States and localities are finding creative ways to make their positions more appealing. For example, Seattle is emphasizing the impact that young people in IT can have when they work in government organizations rather than for larger, mature private-sector companies, which may have narrower job descriptions and layers of bureaucracy.

“We can give our employees and recruits the ability to have a broader scope of influence than in the private sector,” Michael Mattmiller, chief technology officer for Seattle, said in a StateTech article. “When we bring someone in to do an Office 365 deployment, they’re doing it for an 11,000-seat organization. That's a huge logistical challenge and responsibility we can empower them with.”

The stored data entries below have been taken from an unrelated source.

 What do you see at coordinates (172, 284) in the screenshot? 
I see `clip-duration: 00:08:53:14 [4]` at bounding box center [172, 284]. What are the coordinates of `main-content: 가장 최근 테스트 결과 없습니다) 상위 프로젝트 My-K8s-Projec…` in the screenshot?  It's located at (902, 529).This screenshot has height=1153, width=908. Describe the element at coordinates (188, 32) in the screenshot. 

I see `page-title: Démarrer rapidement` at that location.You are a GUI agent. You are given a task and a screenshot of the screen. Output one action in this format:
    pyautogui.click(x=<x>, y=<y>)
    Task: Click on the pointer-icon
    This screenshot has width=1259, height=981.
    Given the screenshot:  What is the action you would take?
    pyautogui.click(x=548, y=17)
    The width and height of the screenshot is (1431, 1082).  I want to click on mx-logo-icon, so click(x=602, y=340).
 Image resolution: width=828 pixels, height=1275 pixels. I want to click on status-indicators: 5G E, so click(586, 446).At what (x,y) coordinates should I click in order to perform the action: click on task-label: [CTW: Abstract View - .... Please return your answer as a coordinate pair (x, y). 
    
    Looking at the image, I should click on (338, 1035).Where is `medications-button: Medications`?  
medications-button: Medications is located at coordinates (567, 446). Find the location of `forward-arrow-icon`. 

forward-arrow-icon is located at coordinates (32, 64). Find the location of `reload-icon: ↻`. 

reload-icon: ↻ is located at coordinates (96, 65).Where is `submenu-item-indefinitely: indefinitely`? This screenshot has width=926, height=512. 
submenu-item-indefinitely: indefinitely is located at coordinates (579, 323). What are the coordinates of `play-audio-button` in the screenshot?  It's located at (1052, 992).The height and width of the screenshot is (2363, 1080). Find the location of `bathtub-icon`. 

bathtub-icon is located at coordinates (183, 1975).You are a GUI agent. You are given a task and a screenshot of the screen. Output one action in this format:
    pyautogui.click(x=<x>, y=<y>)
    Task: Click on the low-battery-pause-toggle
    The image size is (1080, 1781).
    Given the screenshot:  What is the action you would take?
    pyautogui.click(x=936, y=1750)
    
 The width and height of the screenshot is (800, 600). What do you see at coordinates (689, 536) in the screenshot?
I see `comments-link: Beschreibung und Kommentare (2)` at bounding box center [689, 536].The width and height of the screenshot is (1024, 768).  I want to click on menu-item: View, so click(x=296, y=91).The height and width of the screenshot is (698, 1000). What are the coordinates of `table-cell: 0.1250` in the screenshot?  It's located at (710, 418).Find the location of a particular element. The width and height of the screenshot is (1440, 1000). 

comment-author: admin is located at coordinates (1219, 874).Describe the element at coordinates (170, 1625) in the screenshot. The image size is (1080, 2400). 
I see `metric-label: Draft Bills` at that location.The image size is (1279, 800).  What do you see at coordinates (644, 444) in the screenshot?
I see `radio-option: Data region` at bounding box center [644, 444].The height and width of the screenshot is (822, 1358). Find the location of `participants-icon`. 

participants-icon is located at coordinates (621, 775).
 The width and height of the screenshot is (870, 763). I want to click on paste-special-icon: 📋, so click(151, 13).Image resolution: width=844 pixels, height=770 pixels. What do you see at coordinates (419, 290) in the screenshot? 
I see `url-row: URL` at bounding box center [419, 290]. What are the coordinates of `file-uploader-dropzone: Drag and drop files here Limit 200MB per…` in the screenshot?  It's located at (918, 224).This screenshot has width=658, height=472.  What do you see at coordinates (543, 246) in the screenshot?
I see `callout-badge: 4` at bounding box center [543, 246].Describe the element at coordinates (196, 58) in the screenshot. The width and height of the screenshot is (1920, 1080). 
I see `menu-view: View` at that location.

With cybersecurity in particular, the stakes are high and the sense of mission and accomplishment is immediately impactful. That’s why Maine CIO Jim Smith has made it a priority to build a pipeline of IT talent very early on, at the high school level. That way, students can go into college understanding the career opportunities they may have by pursuing education in technology and then, ultimately, a career in IT. So far, the state’s awareness and education activities has been well received by the students.

“The students get a sense of the risks and challenges of cybersecurity. It is really exciting for them,” said Smith in a StateTech article last year.